Ironically however, I now work at the yard Friday - Monday so I do the AM routine for my mare anyway - along with 10 others 

Perhaps you could look to find a similar arrangement? So on the days where you do have the time, you can do more? And as such, don't pay the 7 day full livery premium? 

I don't think there's any issue with people who are on full livery though. The issue I have always had though is with those who have their horse on full livery but then don't see it for months? Makes no sense to me!
		
Click to expand...

I’m on full livery and have been down 3 times to see Darce this week already. He is relatively new to me and already attached as I spend my time riding him, grooming him, cuddling him and talking to him. The yard girls are great but they rotate so he doesn’t associate with any one of them particularly. I also like the fact that I have the time to make sure his rugs are cleaned and tidy, his tack is lovely and clean, etc. 
There is a small number of people who are on full livery and don’t or can’t come down to ride very often. There are also yards with DIY owners who come down, muck out in a rush and leave. I would say overall horses on full livery maybe get to spend more ‘fun time’ with their owners; doing chores for them like mucking out doesn’t mean anything to them or prove you love them more. I have a 3 year old daughter at nursery 3 days a week and a part time job (my other half works full time) so I work hard so that my loved ones (including Darcy) get pampered by me, and in Darcys case by the lovely staff at the yard when I’m not there. If my daughter is poorly and needs a few days at home I know Darcy is being cared for the staff and lunged by the YO who is also my trainer. You can find bad owners with horses on DIY, part, full, even competition livery. One of my friends is a Dr and rarely gets time to see her mare anymore but she has her on an amazing yard, she is ridden all the time by the YO and head girl and why should she give her up just because she has an incredibly hardcore job with almost no free time. My yard is the best I’ve ever been on and it’s only a few full or competition liveries alongside the owners own horses and the horses she rides professionally competitively for their owners who can’t ride. There is a whole spectrum and as long as the horses are getting properly cared for, ridden and kept fit appropriately and getting kind attention every day then I don’t think anyone should be judged. I’ve stood up for people on DIY in the past when people have said that they shouldn’t have a horse if they are rushing down in the winter just to make sure they have a clean bed and full tummy. Another lady I know has her horse on full livery as she is her husbands full time carer. That’s the other thing, even if you don’t approve of the principle of full livery, you usually just have no way of knowing people’s situation and what’s going on in their lives!


----------



## SO1 (26 October 2020)

I am on part livery including everything except grooming, excercise and tack cleaning. 

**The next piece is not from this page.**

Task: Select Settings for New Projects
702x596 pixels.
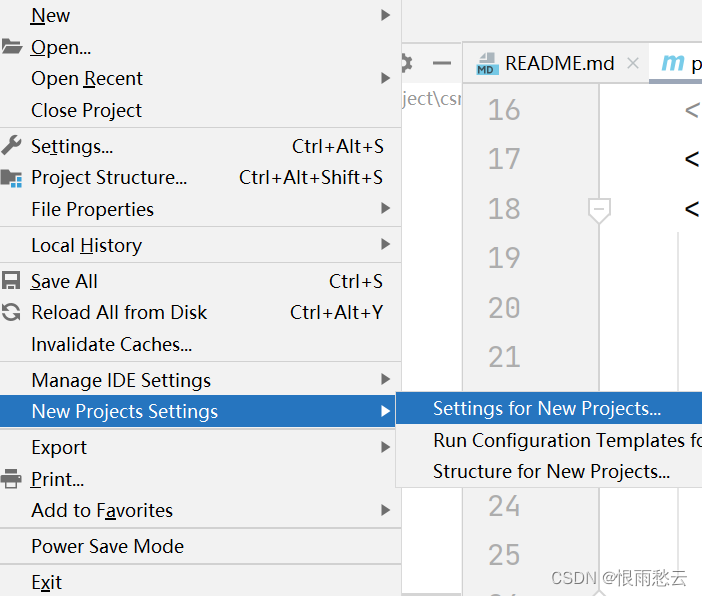Action: tap(549, 408)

I love my pony just as much as the DIY people but my circumstances are different so I can't commit to DIY livery at the moment. I live in and work in London and no suitable yards local to where I live. I often don't get to the yard till 7.30pm so not practical to be on DIY unless he was living out. I still enjoy spending time with my pony at least 4 days a week. He has good care and I play an active role in decisions about his care and routine. 

The only downside is the cost really.


----------



## 18hhOlls&Me (27 October 2020)

Winters100 said:



			Now I have a question - I always thought 'half livery' in UK terms was everything done except for riding the horse, so boxes, rugs, turnout, feeds, horse walker etc. Am I wrong about this?

I have this arrangement, except that if you want them to be given lunch they can either be given in the paddock (so only really works if turned out alone), or given lunch inside, but in which case they stay in their box for the afternoon.  As mine are out as a pack I give lunches myself or ask a friend to do it so they get whole day outside.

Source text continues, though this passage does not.